RECORDS TO USE »
═══

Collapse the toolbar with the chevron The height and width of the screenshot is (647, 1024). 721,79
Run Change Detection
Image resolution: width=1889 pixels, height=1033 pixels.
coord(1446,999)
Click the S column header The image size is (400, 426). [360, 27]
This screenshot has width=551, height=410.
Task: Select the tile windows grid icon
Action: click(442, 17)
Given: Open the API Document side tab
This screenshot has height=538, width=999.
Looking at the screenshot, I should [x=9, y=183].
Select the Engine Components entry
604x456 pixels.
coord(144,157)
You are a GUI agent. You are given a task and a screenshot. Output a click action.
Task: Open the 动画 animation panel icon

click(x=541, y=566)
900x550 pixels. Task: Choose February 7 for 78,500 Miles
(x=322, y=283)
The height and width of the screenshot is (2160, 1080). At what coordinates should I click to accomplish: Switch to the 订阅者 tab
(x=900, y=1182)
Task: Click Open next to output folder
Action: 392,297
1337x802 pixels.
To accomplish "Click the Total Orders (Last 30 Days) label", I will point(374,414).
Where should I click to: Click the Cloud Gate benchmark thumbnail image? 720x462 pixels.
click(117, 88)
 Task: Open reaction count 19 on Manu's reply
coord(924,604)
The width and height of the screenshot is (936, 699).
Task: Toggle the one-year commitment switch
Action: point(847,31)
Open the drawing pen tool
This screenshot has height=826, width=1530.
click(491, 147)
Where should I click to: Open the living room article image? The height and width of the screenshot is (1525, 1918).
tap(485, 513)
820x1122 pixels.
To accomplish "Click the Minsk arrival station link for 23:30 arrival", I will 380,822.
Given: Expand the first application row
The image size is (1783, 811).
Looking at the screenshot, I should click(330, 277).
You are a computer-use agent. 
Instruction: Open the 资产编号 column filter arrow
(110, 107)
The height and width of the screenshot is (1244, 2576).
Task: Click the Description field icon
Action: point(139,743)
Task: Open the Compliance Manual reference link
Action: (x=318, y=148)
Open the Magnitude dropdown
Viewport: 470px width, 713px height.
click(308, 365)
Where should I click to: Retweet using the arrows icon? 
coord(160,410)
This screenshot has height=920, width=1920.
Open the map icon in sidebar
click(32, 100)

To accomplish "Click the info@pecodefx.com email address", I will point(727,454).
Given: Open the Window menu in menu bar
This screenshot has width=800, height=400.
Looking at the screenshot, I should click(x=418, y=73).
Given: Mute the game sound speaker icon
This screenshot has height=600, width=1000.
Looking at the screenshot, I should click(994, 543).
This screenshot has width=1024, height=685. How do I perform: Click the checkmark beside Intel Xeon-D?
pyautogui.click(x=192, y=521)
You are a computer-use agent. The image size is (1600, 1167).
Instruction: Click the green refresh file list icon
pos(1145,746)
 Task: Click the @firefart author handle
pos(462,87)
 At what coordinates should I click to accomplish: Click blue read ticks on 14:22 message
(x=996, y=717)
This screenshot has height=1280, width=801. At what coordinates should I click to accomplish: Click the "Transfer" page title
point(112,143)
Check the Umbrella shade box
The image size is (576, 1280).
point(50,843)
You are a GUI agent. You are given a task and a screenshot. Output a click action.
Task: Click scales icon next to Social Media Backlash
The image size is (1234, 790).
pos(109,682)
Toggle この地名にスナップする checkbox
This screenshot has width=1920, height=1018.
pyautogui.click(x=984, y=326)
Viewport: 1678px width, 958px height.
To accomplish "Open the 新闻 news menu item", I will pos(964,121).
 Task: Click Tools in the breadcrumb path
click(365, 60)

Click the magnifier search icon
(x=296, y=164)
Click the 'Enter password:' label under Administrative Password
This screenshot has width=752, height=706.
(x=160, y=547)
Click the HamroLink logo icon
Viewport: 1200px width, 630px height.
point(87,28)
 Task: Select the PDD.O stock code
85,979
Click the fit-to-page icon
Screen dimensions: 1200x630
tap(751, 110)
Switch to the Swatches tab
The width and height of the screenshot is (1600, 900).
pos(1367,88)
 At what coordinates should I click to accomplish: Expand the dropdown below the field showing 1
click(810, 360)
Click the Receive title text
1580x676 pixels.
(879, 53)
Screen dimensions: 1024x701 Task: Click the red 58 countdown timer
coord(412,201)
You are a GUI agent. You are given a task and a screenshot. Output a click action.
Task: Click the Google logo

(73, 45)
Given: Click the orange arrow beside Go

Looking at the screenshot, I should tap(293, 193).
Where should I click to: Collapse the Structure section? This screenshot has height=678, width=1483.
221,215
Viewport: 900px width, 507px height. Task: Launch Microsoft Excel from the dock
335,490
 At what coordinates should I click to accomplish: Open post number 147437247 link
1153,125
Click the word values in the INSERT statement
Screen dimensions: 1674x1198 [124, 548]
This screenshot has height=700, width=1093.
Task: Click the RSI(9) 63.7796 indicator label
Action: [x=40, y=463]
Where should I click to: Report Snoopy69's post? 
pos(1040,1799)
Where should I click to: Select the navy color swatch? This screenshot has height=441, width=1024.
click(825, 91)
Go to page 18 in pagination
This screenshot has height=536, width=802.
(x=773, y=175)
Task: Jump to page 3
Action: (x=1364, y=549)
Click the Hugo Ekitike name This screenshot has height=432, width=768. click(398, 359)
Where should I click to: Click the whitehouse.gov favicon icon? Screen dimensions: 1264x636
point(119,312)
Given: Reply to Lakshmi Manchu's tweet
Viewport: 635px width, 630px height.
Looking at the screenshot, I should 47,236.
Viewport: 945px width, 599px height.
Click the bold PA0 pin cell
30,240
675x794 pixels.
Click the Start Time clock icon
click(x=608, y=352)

═══

ABOUT THIS EXERCISE »
Starting at the line in the records above that contains "Viewport: 635px width, 630px height.", output every line up to and including the last one, with nothing added.

THE ANSWER »
Viewport: 635px width, 630px height.
Looking at the screenshot, I should 47,236.
Viewport: 945px width, 599px height.
Click the bold PA0 pin cell
30,240
675x794 pixels.
Click the Start Time clock icon
click(x=608, y=352)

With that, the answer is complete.